La Familia Unida – Duvian Montoya Brings Us into His Family for a Glimpse of What Created the Artist

I do not understand jazz music. What seems to be a jumble of drunken notes hides a deeper math that my brain is not sensitive enough to contain. The instruments seem to quarrel with each other and out of this comes music.
Duvian Montoya is an artist. His art is like jazz. I don’t understand it and it probably has been used in more analogous forms that a good writer wouldn’t dare abuse the privilege of using it again.

Duvian’s art is like jazz, but I like it. It is a measured dose of contained liveliness. It is an insane measure of controlled movements and colors and mad swirls. It is what impressionism has wanted and what photo-realism lacks.

It’s different every time you look at it.

Duvian referred to his art as an ‘adventure’.

“Painting and drawing were always my solitary adventures as a child,” Duvian said. But in reality, his work is not just an adventure to him. It’s an adventure to the viewer.

Duvian’s “La Familia Unida” brings you to the gathering of a friend’s family. There is a voyeuristic sensation but under that is a vicarious joy. You don’t know the people here but they accept you.

All of his work is full of this liveliness. Each piece is storied and bursting with breath.

It’s living history.

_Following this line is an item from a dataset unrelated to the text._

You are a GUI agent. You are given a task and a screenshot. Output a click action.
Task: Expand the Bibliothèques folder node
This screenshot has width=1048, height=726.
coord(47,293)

It’s not an Anglicised history. It’s Duvian’s history and his sense of it.

“El Sacrificio de mis Padres” is an ode to my parents,” he said. “It’s about the sacrifice they made by leaving their native land and culture of Colombia for the promise of America. They came to the States to give my siblings and me a better opportunity at our own dreams, like being an artist.

“In the painting, you see a Hispanic family on guard and not very comfortable in their Anglo surrounding. The only one that isn’t is the child that is looking directly at the viewer with his fist in the air and the American flag in front of him.”

Any abbreviated biography of the artist would include his work restoring turn-of-the-century lithographs for museums and collections around the world.

The job in restoration brought him all over Europe to study the works of legendary masters, a job that “kept food on the table” but it was also an invaluable learning tool.

Was he was never daunted by the experience?

“Art should never intimidate only inspire. If it wasn’t for my trip to Europe I don’t believe I would be creating the type of work that I am today,” he explained.

And so this gorgeous, vibrant amalgam of everything the artist has ever learned will only continue to evolve. As the artist himself evolves.

Part of this evolution was transplanting an artist from the North East into New Mexico. Famous for its Santa Fe art scene and desert landscape oil paintings, Duvian acknowledges that there is “nothing like New Mexico” and feels he can grow as the art scene here changes.

“I think there is a craving in the southwest to see more than just landscapes and I hope to be part of that diverse revolution,” he said.

Duvian Montoya shows his work throughout the Southwest and East Coast.